[Dataset listing]
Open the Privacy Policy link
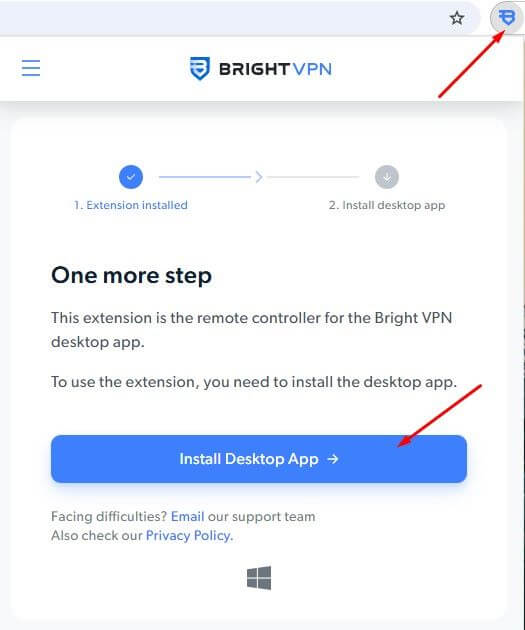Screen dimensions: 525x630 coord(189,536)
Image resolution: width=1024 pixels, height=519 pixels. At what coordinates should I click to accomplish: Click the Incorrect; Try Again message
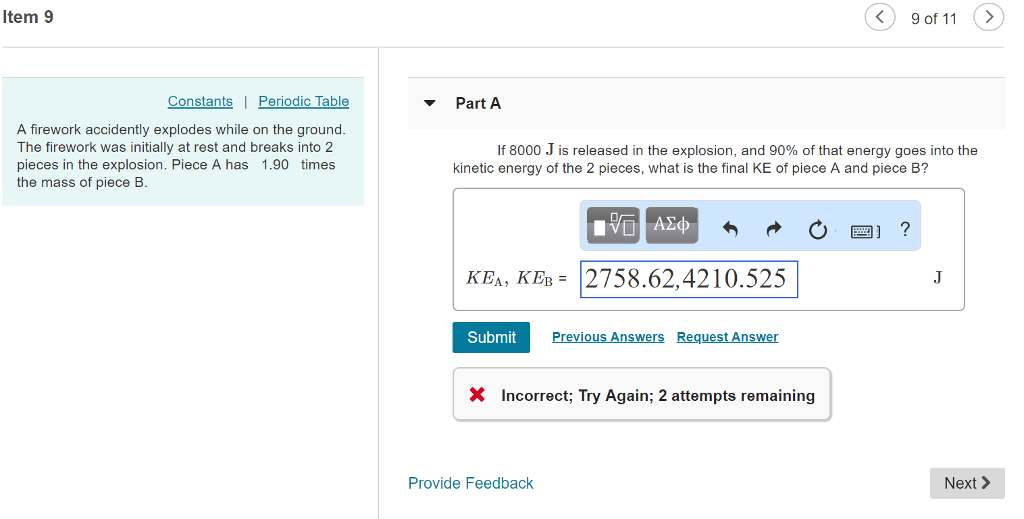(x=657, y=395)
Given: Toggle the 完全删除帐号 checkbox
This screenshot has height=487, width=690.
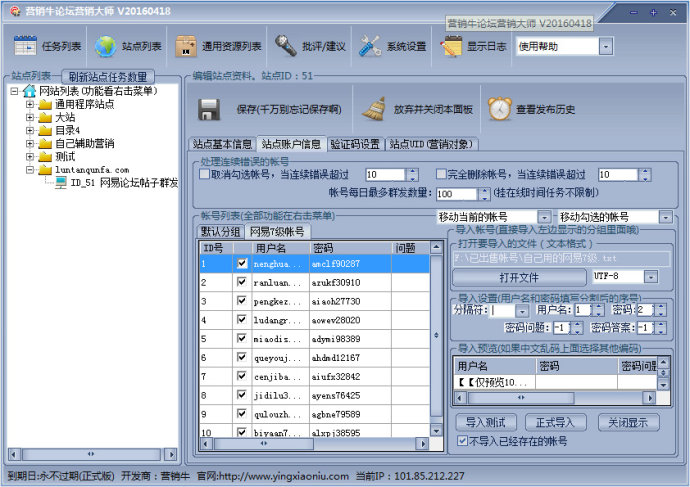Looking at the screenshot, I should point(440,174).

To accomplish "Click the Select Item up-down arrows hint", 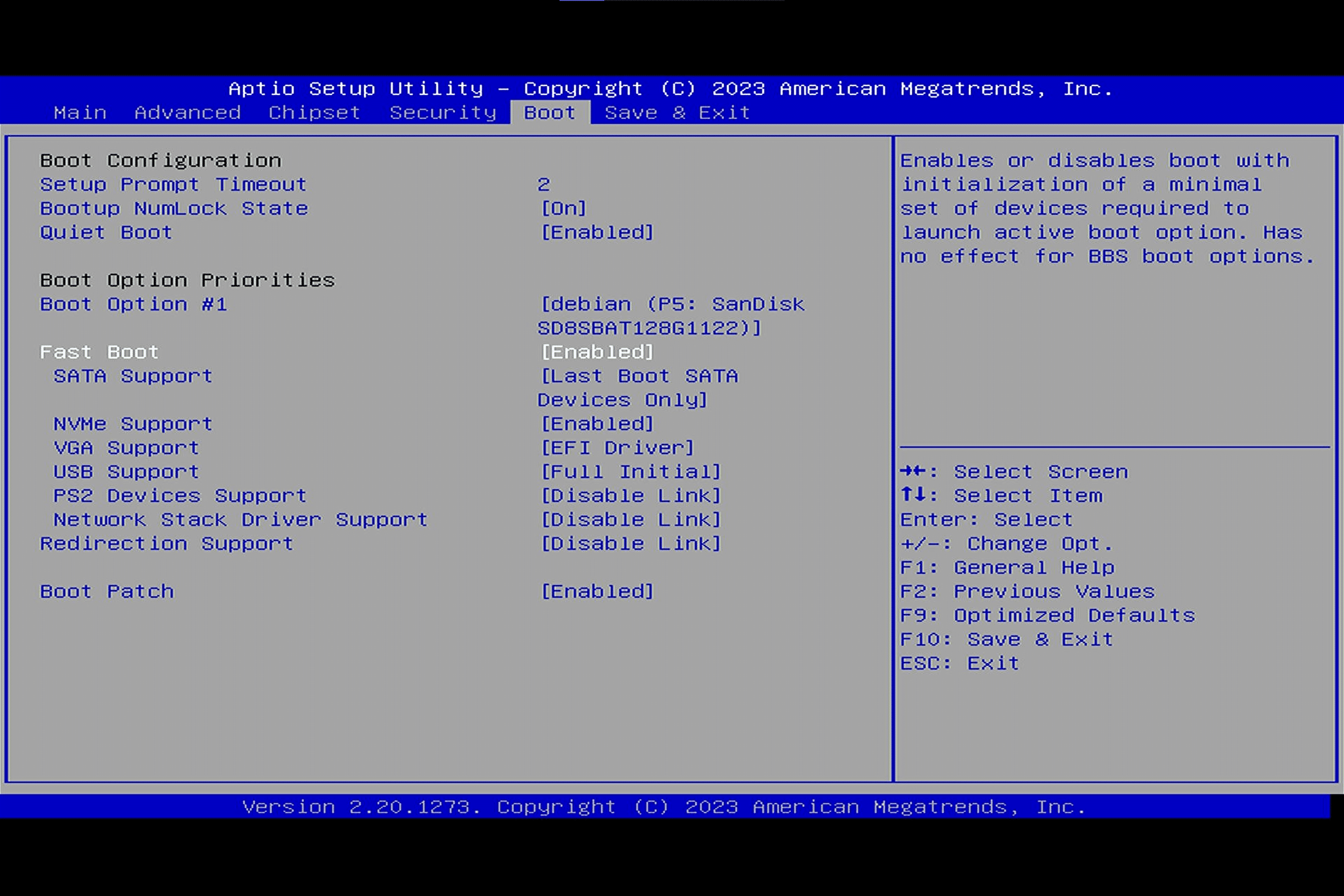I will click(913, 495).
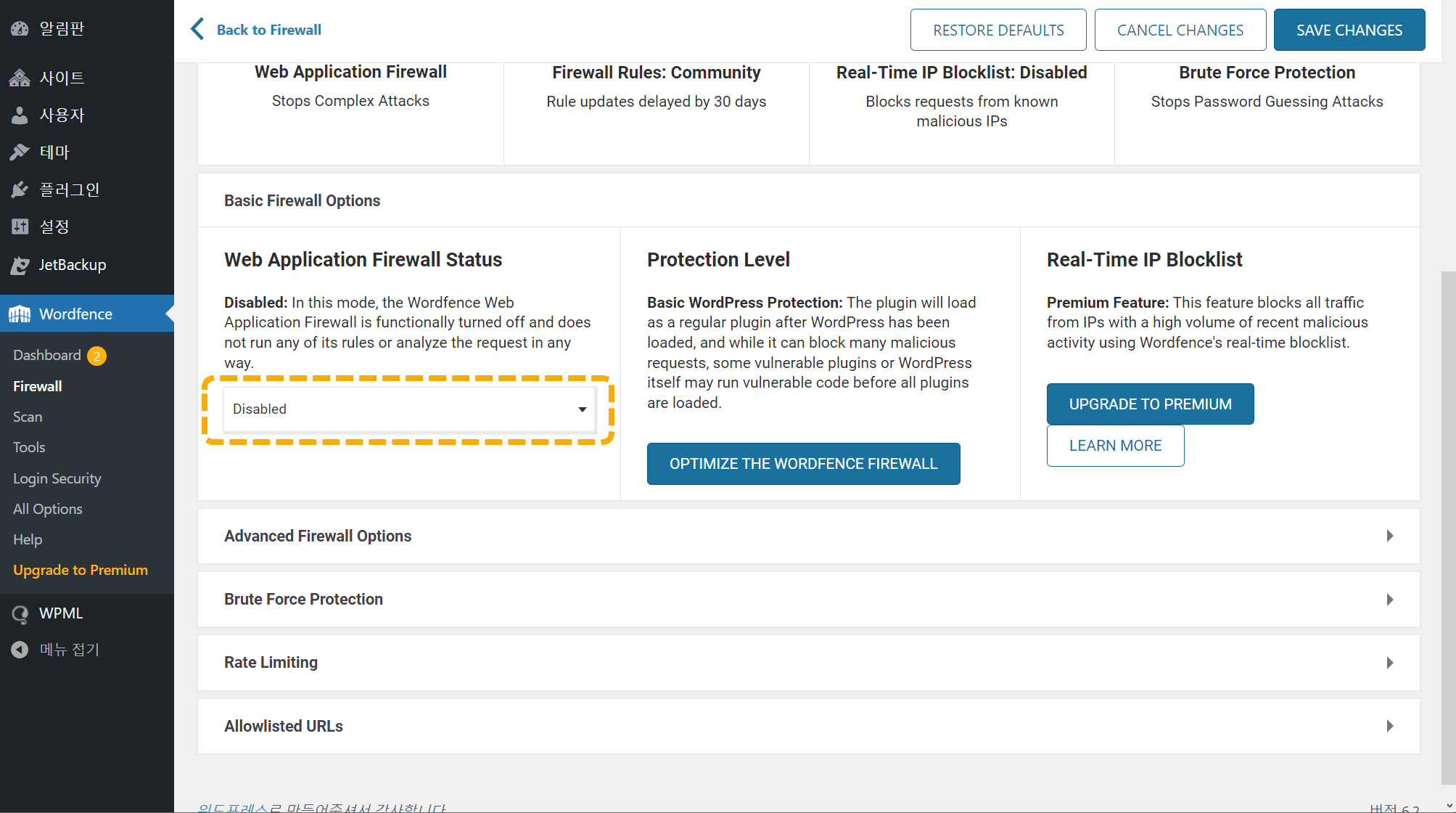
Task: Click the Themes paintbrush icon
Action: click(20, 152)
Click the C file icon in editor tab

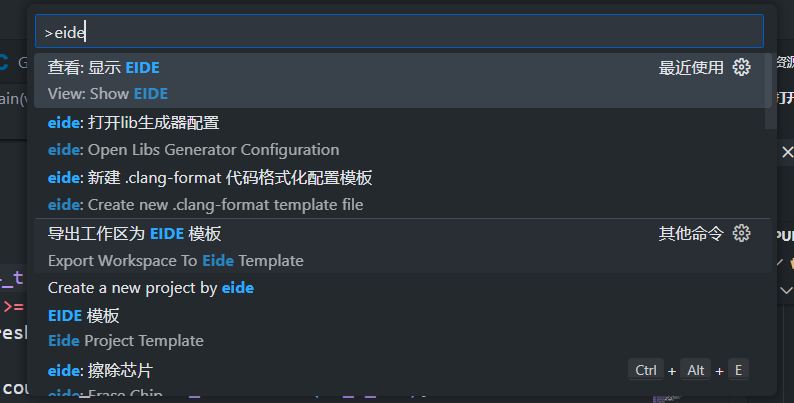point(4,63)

> Stated goal:
List each line of the listing that contains the string "width". Matching is case-sensitive.

> Expected output:
Image resolution: width=1024 pixels, height=519 pixels. At what coordinates should I click to accomplish: Click the Incorrect; Try Again message
This screenshot has height=487, width=690.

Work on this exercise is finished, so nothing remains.